Following Tuesday's press conference where Steve Jobs announced the new MacBooks, Jobs assembled the press corps and fielded a few questions. When the topic came around to why Apple still doesn't offer Blu-ray drives as an option for Mac, this was what he had to say:

"BluRay is a bag of hurt... The licensing of the technology is so complex that we’re just waiting until things settle down and waiting until BluRay really takes off in the marketplace before we burden our customers with the cost of the licensing and the drives."

 Credit: AMEX Digital
Many might argue that customers are already paying a premium for iMacs and MacBooks, so what's another couple of hundred dollars tacked onto to an already expensive, non-cost-competitive computer? So while Apple creates a vacuum, others will attempt to fill it. There are several Blu-ray drive options on the market for Macs, and the latest entrée comes from the folks over at AMEX Digital (yeah, we never heard of them either). AMEX Digital has just sent out a press release announcing a pair of new Blu-ray drives for the "New MacBook, Pro and Air"--the $289 BDR-2 Blu-ray Player and the $389 BDR-2 Blu-ray Recorder. As to how AMEX Digital envisions customers will use the drives, this is what it stated in the press release:

"Whether you're at the office or on the road with your computer, you can play and burn both Blu-ray and DVDs with the Blu-ray Super Multi Drive.

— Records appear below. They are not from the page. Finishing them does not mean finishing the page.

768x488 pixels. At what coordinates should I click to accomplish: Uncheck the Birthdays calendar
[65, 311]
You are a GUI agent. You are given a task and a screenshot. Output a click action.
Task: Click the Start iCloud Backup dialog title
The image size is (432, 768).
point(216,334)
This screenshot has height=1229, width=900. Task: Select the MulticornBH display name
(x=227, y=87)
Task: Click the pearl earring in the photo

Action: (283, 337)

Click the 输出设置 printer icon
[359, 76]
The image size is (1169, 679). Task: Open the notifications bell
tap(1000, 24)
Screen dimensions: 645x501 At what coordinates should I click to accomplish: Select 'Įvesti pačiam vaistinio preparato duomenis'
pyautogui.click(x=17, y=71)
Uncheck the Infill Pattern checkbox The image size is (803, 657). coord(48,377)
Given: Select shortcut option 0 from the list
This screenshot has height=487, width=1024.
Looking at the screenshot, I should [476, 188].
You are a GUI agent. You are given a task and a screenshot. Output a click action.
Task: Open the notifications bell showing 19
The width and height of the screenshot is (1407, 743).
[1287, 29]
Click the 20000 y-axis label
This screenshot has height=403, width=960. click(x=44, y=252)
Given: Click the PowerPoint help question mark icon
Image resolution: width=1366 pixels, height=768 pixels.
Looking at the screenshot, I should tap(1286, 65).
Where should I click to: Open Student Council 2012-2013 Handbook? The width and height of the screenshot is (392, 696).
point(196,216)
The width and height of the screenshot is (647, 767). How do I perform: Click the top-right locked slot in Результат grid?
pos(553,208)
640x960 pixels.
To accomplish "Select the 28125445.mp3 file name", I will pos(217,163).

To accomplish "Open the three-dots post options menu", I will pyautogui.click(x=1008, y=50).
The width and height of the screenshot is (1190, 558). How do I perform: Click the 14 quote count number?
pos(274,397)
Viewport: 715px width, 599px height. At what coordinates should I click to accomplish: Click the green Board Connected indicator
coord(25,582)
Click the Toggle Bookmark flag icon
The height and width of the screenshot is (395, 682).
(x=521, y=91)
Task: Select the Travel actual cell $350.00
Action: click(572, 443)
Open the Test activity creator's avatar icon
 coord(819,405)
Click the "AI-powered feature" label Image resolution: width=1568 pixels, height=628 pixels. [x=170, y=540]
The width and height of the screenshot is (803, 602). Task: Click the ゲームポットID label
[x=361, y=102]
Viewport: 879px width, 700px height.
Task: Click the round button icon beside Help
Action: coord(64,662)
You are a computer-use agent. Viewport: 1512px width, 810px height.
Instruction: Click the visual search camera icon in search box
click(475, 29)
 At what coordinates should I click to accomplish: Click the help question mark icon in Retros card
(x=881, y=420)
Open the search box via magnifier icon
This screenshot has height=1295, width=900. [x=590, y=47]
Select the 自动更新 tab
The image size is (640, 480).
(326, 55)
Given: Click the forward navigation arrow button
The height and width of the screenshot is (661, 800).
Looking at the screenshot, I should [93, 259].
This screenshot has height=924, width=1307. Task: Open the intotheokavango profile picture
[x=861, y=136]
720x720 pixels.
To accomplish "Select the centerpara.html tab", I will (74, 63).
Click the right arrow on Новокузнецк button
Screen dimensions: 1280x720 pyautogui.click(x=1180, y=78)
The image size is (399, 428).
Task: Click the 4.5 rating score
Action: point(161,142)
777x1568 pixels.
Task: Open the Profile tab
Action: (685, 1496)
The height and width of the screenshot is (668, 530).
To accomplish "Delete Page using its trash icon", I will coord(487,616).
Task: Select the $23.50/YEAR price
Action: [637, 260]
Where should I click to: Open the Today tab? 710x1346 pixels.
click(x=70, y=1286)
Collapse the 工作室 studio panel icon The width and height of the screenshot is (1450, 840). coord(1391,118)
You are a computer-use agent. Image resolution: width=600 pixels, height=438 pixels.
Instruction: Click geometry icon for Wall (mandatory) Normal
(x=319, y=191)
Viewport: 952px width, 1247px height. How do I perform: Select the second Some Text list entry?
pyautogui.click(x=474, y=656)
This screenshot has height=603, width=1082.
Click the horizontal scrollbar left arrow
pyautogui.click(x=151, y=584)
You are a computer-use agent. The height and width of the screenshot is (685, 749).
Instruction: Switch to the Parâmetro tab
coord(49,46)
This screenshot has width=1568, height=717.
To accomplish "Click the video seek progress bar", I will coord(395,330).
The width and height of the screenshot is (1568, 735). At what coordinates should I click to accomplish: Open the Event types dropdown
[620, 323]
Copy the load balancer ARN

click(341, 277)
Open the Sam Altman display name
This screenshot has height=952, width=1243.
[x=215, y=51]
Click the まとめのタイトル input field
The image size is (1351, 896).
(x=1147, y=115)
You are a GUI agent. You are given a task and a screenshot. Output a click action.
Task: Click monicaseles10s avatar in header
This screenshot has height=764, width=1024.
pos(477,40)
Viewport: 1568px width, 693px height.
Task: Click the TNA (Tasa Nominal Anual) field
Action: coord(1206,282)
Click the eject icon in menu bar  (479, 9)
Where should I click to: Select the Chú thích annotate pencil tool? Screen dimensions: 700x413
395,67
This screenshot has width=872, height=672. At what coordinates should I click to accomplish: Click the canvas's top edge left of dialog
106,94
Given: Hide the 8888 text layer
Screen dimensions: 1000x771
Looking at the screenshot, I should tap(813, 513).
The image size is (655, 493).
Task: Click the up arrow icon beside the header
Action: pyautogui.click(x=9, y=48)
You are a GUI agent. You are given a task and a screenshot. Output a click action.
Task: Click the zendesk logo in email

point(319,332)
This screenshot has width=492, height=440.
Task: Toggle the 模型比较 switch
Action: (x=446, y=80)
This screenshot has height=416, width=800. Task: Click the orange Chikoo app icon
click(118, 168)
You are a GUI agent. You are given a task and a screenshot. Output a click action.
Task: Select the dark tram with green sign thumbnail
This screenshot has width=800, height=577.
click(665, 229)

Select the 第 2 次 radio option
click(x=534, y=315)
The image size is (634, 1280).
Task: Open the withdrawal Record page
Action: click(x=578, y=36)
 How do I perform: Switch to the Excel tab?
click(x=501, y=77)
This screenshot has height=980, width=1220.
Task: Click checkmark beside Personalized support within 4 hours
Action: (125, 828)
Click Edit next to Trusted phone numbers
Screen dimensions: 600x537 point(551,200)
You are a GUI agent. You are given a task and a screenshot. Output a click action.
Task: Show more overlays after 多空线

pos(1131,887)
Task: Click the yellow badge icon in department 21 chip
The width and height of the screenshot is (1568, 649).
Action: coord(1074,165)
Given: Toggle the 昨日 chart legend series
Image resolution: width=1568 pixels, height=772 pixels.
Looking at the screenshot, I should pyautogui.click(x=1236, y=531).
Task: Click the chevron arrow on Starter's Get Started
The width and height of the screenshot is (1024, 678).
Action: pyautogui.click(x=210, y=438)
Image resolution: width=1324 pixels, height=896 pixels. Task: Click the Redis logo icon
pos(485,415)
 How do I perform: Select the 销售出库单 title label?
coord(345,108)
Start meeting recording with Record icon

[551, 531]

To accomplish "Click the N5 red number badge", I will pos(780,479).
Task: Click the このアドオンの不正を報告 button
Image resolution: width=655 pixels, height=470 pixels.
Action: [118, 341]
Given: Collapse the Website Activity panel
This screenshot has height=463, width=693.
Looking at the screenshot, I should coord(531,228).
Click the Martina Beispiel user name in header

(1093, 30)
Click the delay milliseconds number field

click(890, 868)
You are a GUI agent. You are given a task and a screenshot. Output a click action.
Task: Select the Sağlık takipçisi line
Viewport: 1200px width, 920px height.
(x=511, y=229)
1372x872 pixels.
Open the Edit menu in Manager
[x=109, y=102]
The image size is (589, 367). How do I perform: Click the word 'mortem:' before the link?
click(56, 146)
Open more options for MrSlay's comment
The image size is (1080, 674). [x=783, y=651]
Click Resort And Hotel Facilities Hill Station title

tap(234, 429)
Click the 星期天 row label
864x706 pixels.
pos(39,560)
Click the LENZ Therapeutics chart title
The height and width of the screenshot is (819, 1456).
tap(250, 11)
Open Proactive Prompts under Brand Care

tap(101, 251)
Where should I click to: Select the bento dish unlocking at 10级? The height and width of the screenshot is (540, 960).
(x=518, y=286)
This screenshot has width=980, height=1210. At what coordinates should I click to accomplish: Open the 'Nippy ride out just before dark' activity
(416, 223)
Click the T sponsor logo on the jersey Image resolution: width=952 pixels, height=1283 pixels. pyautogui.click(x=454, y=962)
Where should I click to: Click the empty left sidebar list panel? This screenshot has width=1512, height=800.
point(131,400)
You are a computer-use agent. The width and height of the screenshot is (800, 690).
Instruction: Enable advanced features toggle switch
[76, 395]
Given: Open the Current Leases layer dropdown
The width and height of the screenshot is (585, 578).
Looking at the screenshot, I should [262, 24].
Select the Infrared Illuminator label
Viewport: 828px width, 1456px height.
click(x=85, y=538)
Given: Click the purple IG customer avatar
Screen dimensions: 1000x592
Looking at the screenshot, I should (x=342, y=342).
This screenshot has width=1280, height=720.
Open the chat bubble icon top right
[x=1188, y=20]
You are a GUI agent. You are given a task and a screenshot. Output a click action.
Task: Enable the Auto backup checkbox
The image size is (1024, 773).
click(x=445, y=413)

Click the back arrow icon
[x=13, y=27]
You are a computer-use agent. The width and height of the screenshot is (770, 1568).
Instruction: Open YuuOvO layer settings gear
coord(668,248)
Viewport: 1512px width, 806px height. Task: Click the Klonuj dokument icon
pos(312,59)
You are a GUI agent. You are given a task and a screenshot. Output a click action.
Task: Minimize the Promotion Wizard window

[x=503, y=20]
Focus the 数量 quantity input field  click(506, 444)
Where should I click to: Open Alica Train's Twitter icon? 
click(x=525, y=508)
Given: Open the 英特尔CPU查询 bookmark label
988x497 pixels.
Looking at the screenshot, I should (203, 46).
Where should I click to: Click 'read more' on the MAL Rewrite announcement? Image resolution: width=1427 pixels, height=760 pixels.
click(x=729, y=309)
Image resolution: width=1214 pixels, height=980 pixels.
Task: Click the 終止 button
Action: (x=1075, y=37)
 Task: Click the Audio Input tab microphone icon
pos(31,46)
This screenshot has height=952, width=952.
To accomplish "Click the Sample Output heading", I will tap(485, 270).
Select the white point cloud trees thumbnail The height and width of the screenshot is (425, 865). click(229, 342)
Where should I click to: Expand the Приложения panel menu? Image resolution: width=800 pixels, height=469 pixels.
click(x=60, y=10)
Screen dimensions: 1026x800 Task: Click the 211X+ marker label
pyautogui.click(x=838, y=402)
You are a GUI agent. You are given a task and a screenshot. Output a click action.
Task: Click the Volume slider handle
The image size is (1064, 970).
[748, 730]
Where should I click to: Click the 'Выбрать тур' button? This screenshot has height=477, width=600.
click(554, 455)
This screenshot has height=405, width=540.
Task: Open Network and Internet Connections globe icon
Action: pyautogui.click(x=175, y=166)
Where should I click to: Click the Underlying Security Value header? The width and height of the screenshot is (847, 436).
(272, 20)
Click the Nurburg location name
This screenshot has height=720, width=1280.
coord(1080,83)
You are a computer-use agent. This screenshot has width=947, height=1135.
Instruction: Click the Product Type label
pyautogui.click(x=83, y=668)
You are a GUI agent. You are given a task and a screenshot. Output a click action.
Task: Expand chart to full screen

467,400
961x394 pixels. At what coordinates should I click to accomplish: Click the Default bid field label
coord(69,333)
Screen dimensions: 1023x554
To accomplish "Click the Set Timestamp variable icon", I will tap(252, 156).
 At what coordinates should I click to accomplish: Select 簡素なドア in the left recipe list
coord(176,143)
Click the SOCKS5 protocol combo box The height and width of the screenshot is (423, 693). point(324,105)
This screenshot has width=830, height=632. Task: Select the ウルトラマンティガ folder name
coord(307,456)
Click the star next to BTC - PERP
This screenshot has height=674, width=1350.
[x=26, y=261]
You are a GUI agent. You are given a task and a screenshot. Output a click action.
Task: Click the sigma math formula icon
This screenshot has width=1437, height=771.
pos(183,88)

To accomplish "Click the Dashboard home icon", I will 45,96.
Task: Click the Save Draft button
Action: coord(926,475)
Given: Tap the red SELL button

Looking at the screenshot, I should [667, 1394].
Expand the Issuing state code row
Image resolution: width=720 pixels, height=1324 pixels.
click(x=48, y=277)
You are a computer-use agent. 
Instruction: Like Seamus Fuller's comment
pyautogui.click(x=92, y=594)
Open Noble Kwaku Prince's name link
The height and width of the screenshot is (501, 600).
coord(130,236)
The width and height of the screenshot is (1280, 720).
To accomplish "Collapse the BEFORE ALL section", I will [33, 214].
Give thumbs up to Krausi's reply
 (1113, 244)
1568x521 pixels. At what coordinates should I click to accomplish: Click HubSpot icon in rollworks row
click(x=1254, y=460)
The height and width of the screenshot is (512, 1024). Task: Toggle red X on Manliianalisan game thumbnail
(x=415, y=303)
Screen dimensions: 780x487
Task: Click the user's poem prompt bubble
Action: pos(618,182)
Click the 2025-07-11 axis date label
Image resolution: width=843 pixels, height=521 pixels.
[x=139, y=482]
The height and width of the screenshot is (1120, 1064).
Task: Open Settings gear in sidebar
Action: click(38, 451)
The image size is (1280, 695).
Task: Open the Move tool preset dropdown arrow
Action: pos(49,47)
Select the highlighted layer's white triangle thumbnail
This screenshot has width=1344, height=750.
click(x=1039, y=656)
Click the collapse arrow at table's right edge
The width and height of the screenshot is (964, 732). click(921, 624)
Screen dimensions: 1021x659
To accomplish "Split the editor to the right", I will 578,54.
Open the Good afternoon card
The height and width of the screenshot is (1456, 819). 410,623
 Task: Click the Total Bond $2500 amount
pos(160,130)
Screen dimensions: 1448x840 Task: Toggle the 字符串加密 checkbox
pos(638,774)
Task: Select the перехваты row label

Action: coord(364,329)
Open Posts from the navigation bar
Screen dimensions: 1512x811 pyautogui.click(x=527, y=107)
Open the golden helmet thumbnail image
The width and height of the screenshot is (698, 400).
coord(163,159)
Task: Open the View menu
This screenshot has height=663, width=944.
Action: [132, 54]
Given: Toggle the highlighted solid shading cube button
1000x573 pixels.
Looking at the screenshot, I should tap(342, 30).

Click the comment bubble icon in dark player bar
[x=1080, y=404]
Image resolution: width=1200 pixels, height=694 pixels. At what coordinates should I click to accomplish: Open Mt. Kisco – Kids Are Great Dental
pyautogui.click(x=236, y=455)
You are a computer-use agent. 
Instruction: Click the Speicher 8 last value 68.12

It's perfect when you want to watch a Blu-ray and DVD movie, install software, create backup discs, and more."

Sounds great, yes? There is only one problem... Remember that "bag of hurt"? Currently, it is not possible to playback encrypted (copy-protected) Blu-ray movies on the Mac OS (nearly all commercial Blu-ray movies are encrypted). So unless you are running Boot Camp with a Windows XP or Vista partition, watching commercial Blu-ray movies on your Mac is out of the question. That said, the BDR-2 Blu-ray Player should be able to read Blu-ray data discs with no problem; and the BDR-2 Blu-ray Recorder should be able read and write Blu-ray data discs as well. Of course, if you want to actually burn Blu-ray data discs, you'll need to also invest in disc authoring software, such as Roxio's Toast 9.

Both drives are slim-form-factor, front-slot-loading, and come in either white or black. They are USB 2.0-based and can be powered either by the USB bus or via 5-Volt DC adapter. The BDR-2 Blu-ray Recorder compatible disc formats are as follows:

  • BD-RE/-R (SL) 2X Speed Reading
  • BD-RE/-R (DL) 1.6X Speed Reading
  • BD-ROM (SL / DL) 2X Speed Reading
  • Writes DVD+R DL and DVD-R DL discs at up to 4x speed
  • Writes DVD-R and DVD+R discs at up to 8x speed
  • Writes DVD-RW discs at up to 6x speed and DVD+RW discs at up to 8x speed
  • Reads DVDs at up to 8x speed
  • Writes CD-R discs at up to 24x speed
  • Writes CD-RW discs at up to 16x speed
  • Reads CDs at up to 24x speed

Both drives work with both the Mac OS and Windows XP and Vista. The minimum hardware requirements for the drives are: Intel Core 2 Duo CPU, 2GB of RAM, and an Nvidia GeForce 8000 Series or ATI HD 2000 Series GPU.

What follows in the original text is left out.